Retinal disease caused by the herpesviruses, cytomegalovirus (CMV), varicella zoster virus (VZV), and herpes simplex virus 1 (HSV-1), is the major cause of vision loss in patients with the acquired immunodeficiency syndrome (AIDS). CMV retinitis is a progressive disease which, if untreated, causes retinal detachment and blindness. It begins in the retinal capillaries and spreads directionally through the retina to the polarized retinal pigment epithelium (RPE). In cultures of polarized RPE cells, CMV preferentially infects the apical surface membrane and progeny virions spread from cell to cell across junctional complexes of the lateral membranes. Cell-cell spread is different from entry across the apical membrane, as in polarized cells these membranes contains different proteins. Preliminary experiments showed that CMV and HSV-1 mutants that lack certain glycoproteins, US8/US9 in CMV and gE/gI in HSV-1, are significantly impaired in cell-cell spread in polarized RPE cells, although they grow normally in unpolarized fibroblasts, and fail to alter tight junction proteins. This exciting finding revealed that CMV US9 and US8 are functional homologues of gE and gI in HSV-1 and VZV. HSV-1 and pseudorabies virus (PrV) gE function in pathogenesis of ocular infections by facilitating cell-cell spread of virus in the eye and in the central nervous system. CMV US8 and US9 are similar in amino acid sequence to alpha herpesvirus gE and gI and to Vibrio cholerae proteins in a virulence cassette, zonula occludens toxin (Zot) and accessory cholera entertoxin (Ace), which increase the permeability of intestinal epithelial cells. These herpesvirus and bacterial proteins are also similar to families of mammalian Ca2+ and C1- transporters, which predicts their possible functions. It is proposed to investigate the role of gE/gI homologues in pathogenesis and to elucidate their biological activities and the mechanisms by which they alter polarity of epithelial and neuronal cells.
The aims are as follows.
Aim 1. Determine the degree of functional similarity between CMV US9 and HSV-1 gE in altering cellular proteins that maintain polarity. Compare the properties of US9- and gE-expressing MDCK cells. Express US9 and gE in polarized RPE cells and assess changes in cell proteins that maintain polarity and integrity of the actin cytoskeleton. Evaluate effects of mutants in US9 and gE on other cell types affected in herpesvirus retinitis.

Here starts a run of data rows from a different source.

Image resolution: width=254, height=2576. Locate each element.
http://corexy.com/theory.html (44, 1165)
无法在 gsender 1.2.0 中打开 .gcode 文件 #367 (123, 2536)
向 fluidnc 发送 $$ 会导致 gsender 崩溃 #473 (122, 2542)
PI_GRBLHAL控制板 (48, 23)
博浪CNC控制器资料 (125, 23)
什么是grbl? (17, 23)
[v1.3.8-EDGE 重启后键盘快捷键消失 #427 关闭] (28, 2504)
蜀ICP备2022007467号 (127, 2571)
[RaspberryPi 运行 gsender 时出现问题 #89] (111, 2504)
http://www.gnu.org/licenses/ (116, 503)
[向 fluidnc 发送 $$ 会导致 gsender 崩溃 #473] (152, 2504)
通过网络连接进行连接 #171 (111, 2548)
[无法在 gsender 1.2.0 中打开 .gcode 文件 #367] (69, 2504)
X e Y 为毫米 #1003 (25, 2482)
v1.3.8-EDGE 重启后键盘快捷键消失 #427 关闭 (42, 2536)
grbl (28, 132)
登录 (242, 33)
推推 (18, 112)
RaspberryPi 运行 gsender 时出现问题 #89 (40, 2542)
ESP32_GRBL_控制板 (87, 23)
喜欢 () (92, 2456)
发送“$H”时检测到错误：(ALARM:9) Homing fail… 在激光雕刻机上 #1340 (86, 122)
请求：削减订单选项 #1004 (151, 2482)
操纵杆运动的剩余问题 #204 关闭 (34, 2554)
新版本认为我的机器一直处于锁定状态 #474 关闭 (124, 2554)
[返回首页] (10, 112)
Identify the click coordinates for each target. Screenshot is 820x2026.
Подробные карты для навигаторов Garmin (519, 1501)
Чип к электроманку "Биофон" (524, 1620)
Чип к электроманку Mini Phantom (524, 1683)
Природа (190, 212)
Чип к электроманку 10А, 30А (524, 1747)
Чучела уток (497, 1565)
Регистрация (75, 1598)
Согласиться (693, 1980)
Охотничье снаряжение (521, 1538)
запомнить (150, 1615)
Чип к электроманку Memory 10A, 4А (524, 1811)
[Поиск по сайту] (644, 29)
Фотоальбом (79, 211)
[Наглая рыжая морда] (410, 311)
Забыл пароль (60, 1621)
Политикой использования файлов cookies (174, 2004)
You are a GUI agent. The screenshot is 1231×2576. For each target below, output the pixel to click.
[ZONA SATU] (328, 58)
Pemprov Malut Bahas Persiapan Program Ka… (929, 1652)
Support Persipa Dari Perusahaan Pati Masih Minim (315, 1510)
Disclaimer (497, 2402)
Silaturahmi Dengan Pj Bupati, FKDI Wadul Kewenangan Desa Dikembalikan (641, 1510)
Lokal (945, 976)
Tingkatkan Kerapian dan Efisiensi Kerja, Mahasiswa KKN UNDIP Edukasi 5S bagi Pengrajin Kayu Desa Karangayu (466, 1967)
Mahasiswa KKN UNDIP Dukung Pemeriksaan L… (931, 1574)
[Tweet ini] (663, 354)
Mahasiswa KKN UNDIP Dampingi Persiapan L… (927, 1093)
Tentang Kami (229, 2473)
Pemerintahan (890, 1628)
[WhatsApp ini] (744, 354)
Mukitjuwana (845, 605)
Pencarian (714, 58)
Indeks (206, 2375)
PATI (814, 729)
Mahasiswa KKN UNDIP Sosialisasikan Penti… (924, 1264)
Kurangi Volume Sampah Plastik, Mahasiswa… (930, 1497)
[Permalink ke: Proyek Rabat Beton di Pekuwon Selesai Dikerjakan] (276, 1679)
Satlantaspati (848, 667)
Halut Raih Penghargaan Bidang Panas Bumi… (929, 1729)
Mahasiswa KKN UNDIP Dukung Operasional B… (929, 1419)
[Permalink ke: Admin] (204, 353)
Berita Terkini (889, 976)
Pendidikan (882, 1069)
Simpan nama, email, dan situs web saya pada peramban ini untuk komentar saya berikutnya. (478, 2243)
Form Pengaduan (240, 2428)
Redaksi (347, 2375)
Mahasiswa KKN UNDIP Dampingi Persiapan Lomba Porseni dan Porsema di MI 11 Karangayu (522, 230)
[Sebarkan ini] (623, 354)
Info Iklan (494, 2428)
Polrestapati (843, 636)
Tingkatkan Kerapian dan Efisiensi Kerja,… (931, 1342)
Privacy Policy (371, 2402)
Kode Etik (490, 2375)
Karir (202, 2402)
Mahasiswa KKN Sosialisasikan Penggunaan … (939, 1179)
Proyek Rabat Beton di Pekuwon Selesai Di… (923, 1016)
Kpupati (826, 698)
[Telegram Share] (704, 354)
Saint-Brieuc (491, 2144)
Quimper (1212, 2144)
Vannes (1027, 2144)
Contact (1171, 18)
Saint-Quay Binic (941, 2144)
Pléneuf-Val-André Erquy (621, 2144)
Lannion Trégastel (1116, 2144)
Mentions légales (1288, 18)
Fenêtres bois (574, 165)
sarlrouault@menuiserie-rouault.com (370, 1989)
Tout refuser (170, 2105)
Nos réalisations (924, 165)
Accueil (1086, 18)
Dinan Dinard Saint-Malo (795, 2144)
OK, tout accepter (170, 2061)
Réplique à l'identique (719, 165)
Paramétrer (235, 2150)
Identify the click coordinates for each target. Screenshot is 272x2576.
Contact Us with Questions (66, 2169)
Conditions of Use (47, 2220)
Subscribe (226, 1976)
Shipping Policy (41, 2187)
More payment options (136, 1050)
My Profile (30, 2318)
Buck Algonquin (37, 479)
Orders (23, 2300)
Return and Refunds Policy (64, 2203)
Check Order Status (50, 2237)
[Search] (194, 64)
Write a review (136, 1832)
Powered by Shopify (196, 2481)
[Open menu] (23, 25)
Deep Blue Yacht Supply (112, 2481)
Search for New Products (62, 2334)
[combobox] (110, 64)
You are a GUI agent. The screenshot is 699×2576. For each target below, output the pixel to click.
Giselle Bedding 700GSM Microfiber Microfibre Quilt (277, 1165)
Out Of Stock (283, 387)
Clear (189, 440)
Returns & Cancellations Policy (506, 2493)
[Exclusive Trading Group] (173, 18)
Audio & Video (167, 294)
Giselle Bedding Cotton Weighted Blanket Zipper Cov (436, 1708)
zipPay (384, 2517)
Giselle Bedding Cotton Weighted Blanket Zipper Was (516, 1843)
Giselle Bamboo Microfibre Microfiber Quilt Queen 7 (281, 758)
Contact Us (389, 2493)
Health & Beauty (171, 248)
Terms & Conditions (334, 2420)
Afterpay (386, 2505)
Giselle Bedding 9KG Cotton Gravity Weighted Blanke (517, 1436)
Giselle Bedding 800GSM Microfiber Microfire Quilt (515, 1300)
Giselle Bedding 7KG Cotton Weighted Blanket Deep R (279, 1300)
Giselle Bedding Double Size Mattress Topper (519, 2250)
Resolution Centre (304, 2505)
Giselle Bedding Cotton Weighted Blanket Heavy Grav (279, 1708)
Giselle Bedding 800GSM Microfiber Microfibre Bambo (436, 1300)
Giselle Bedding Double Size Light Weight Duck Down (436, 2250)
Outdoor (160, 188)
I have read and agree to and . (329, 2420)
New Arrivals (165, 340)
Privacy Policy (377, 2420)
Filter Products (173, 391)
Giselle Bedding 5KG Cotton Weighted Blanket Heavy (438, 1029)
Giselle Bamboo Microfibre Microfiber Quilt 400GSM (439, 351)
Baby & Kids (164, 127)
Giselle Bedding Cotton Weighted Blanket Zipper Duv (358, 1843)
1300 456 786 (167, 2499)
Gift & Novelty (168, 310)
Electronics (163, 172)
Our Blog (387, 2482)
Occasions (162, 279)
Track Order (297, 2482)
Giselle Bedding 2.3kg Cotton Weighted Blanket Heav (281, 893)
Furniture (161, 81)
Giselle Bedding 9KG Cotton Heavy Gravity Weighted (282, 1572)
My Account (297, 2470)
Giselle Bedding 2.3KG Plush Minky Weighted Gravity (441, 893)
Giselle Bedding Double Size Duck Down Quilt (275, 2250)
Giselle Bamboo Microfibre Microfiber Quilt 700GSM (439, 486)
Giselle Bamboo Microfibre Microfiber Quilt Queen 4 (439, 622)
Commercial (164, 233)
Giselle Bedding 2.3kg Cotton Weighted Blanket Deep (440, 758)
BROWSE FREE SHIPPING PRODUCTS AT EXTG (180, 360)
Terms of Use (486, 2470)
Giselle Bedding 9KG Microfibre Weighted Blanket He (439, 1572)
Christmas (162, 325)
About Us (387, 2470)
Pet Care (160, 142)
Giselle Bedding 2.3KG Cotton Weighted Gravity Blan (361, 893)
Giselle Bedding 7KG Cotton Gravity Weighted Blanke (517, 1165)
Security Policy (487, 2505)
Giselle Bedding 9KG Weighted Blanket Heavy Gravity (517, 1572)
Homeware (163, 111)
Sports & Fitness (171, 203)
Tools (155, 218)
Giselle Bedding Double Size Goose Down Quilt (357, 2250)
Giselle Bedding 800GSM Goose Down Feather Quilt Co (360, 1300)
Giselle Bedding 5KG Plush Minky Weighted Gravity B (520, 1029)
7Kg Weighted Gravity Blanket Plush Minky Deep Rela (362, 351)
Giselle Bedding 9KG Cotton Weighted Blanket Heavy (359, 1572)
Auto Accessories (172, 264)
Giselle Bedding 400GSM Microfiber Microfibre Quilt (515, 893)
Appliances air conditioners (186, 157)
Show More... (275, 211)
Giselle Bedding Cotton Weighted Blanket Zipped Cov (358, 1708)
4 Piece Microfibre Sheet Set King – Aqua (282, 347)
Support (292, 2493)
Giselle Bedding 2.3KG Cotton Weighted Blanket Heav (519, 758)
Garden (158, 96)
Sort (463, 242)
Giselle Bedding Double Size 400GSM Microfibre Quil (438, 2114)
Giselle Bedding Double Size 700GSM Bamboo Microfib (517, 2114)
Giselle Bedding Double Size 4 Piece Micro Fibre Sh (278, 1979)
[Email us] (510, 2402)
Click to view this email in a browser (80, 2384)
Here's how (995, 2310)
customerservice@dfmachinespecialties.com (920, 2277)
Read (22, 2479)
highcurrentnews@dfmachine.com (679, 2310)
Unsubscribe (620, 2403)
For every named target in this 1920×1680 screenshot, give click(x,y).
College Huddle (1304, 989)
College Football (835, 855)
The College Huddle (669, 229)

Aim 2. Determine whether US9 and US8 function as a heterodimer similarly to HSV-1 gE/gI to promote cell-cell spread of virus. Study the synthesis, processing, and transport of CMV US8 and HSV- 1 gI in MDCK cells expressing these glycoproteins. Compare heterodimer formation between US8/US9 in parallel with HSV-1 gE/gI. Analyze the transport of US8/US9 and gE/gI heterodimers and their effect on patterns of cellular proteins. Evaluate the functional homology of CMV US8/US9 by constructing a HSV-1 recombinant.
Aim 3. Investigate the mechanisms by which CMV US8 and US9, HSV-1 gE and gI, and their heterodimers alter the cellular proteins that maintain polarity. Determine whether US9 and gE, and US8 and gI, function as ion transporters. As an alternative, identify cellular ligands for these viral glycoproteins, as predicted experimentally by altered properties of the actin cytoskeleton. Examine the effect of site-directed mutations on the glycoprotein functions. Construct HSV-1 and CMV recombinants with mutated forms of US8/US9 and gE/gI. Findings of these studies will have far-reaching implications for understanding pathogenic mechanisms of herpesviruses and form a foundation for developing novel strategies to arrest cell-cell spread of retinal herpesvirus infections.